Thursday, September 11, 2008

Coney Island

Faint sounds

I went to Coney Island last  Sunday and sat on the beach.  I tried to tune in to the faintest sounds I could hear.

There was a low bass drone, sometimes subsumed by the sound of the surf -- what was it?  A motor of some kind?  One of the large ships out at sea?  A distant airplane?  At one point, a very loud motorboat swept back and forth, probably about a quarter-mile off shore.  Perhaps that was it.

The wind in one's ears is a natural effect of a location that we usually try to avoid when recording -- but it's there in reality all the time, even when walking.  The wind was one of the sometimes faint, sometimes loud components of the aural environment.

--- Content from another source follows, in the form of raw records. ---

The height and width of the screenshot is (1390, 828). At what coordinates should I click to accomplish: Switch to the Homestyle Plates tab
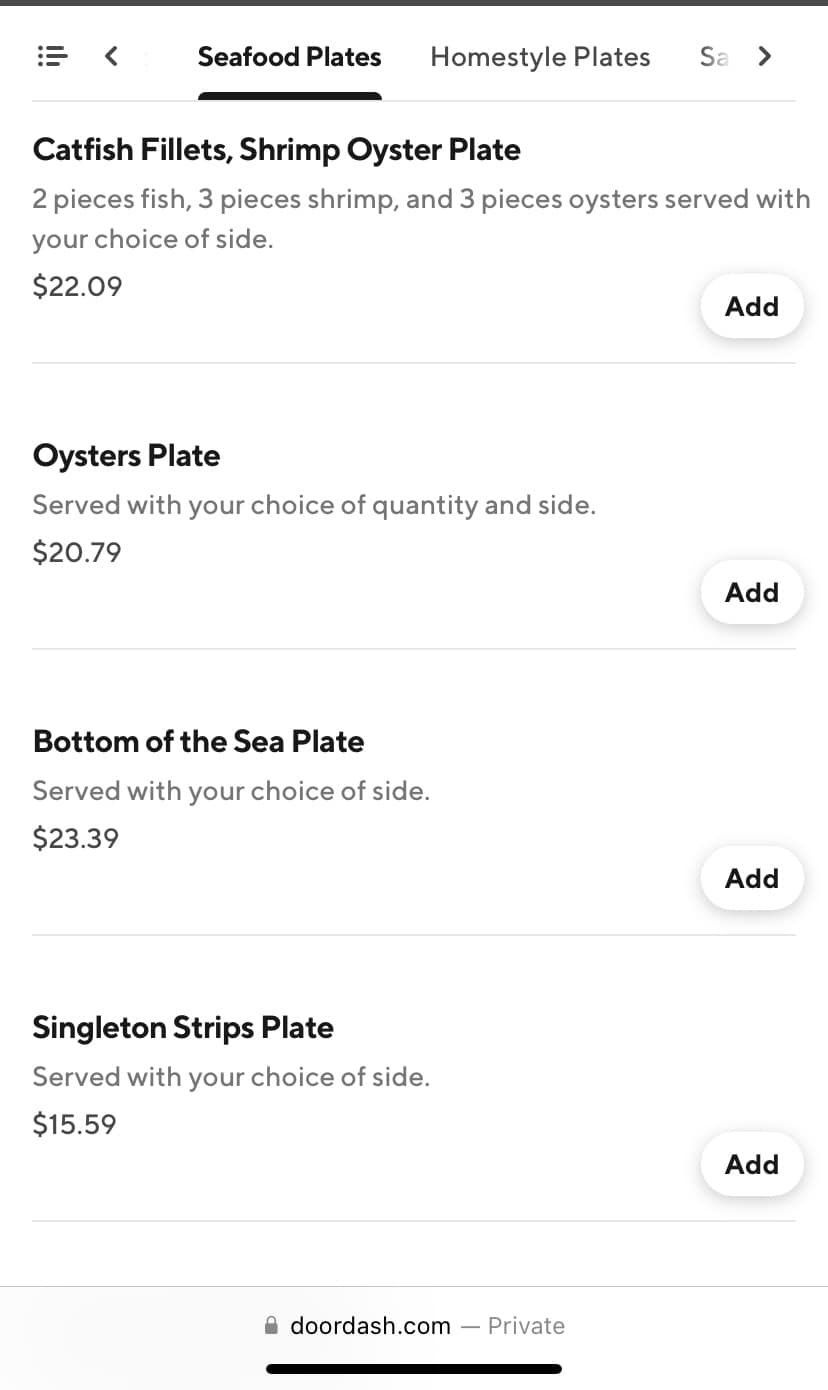540,57
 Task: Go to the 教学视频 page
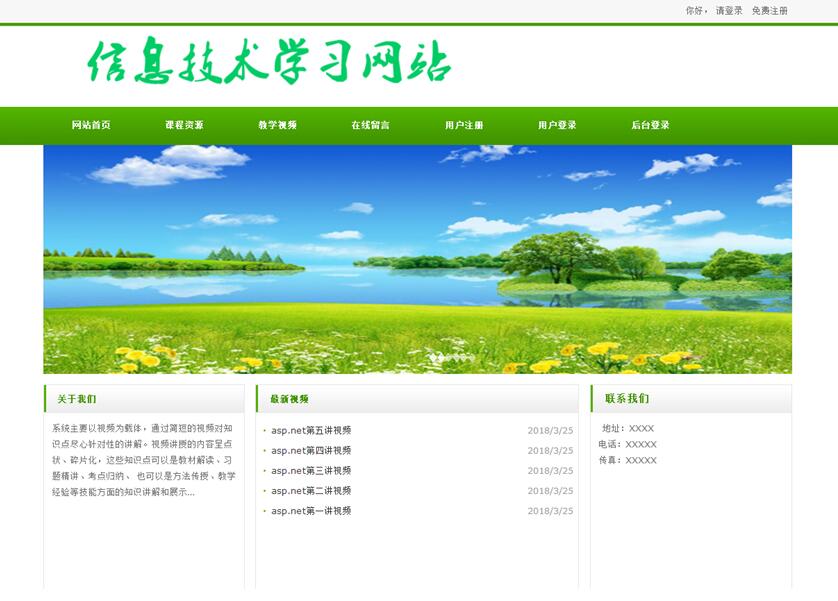coord(277,125)
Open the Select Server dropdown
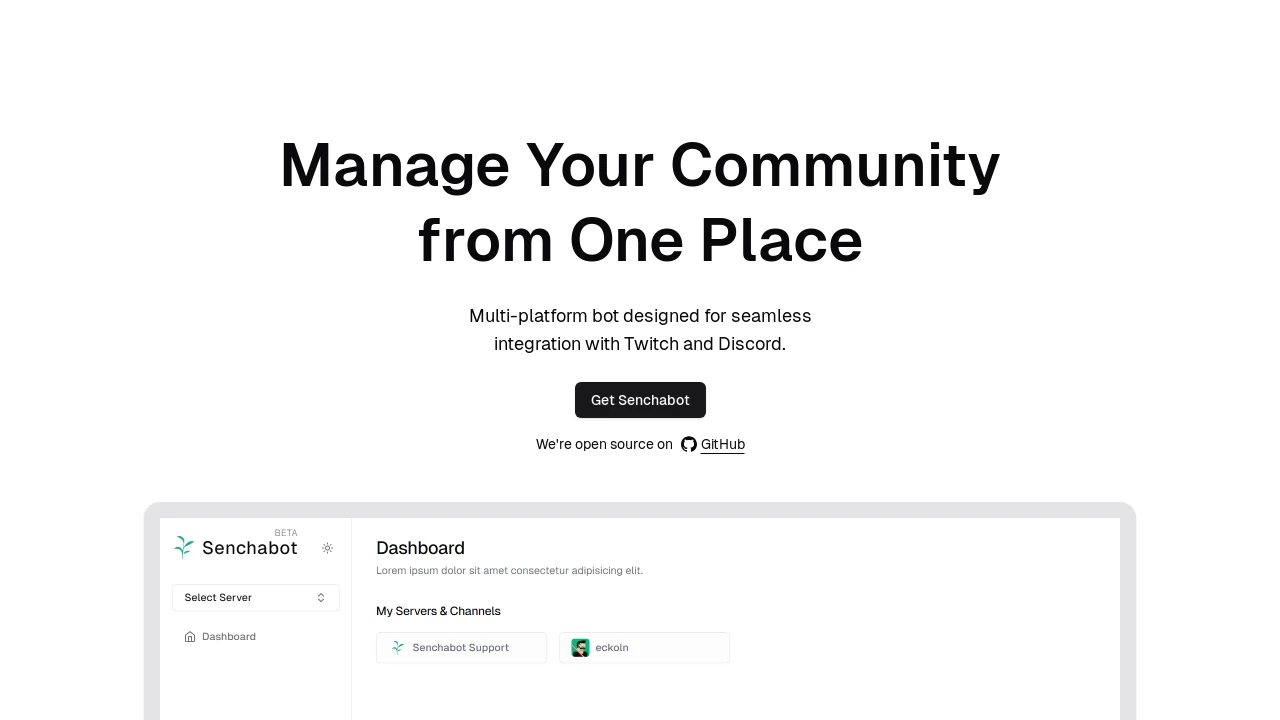The height and width of the screenshot is (720, 1280). click(256, 598)
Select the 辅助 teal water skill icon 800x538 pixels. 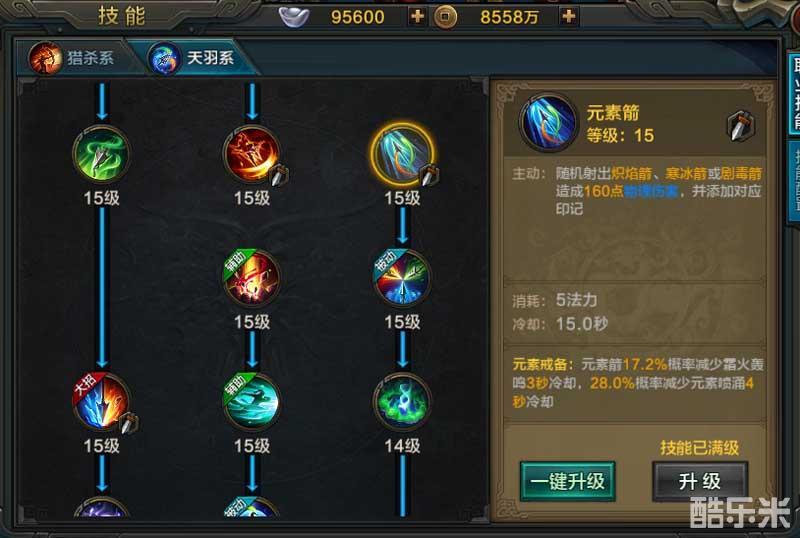coord(252,402)
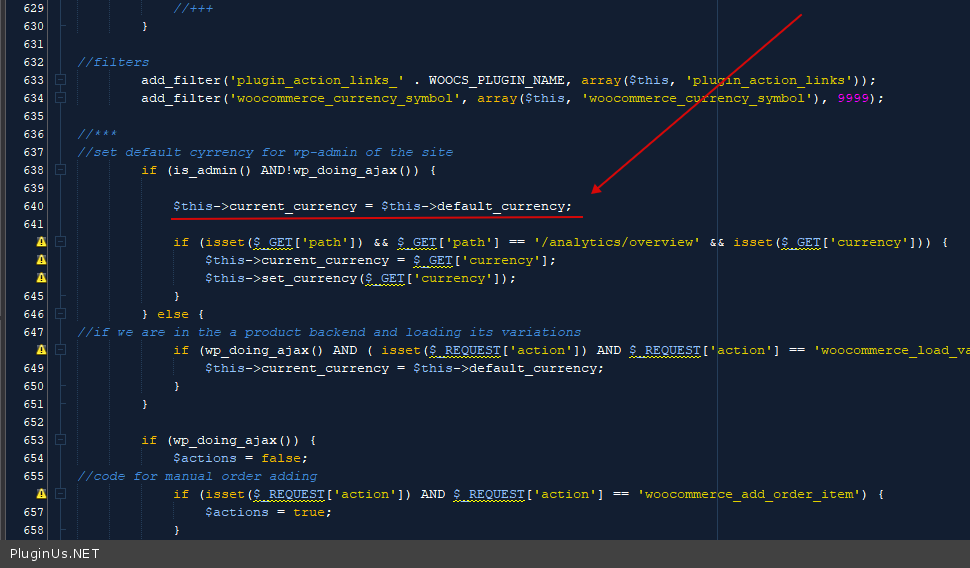Click line number 640 in the gutter
970x568 pixels.
click(x=33, y=206)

There were also subtle changes in the perceived space when somebody walked by my listening position.  Even when the person could not be heard, the changes in the stereo field (for lack of a better term) could be perceived.

The soft, whispy sounds of footsteps in the sand were also discernible.

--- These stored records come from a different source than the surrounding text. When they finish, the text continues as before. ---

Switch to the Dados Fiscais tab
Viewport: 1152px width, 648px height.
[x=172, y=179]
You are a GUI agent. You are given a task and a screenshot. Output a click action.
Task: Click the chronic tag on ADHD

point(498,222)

Bass sounds tend to carry farther over long distances -- that is, those that start off as loud bass  sounds, like the boat motor.  Otherwise, it seems, sounds with a lot of high-end content, like piercing seagull shreiks or even whispy footsteps in the sand, tend to cut through the other sounds in the area.

Repeatable sounds

One thing that caught my ear at Coney Island, this time on the boardwalk, was the sound of the "Shoot the Freak" game.  I don't know if you've ever been there -- the barker has a distinctive style of delivery, with well-punctuated phrases, and a sort of drawn-out way of speaking.  The meter of his speech can be pronounced sometimes:  "Come-ON-you-mesh-UG-gan-ah".  Also, in the old go-kart lot (I think) somewhere behind the boardwalk, they were playing Public Enemy's "Fight the Power" really loud on a sound system, so there would be opportunities in picking up parts of its rhythm in the background.

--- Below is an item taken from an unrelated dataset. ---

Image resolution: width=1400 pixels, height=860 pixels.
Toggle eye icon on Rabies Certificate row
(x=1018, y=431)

I'm reminded here of something:  It's been a while since I heard it, but in Steve Reich's "It's Gonna Rain," I think there is a sound of some kind of vehicle going by in the far background at one point.  It is a low descending bass tone.  This was an outdoor recording, and here was this normal bit of background "noise."  But when the preacher's voice (the subject of the recording) was looped, the bass drone changed to a more prominent part of the sound -- it was like a musical note.  At least this is my memory of it ... it's been a while...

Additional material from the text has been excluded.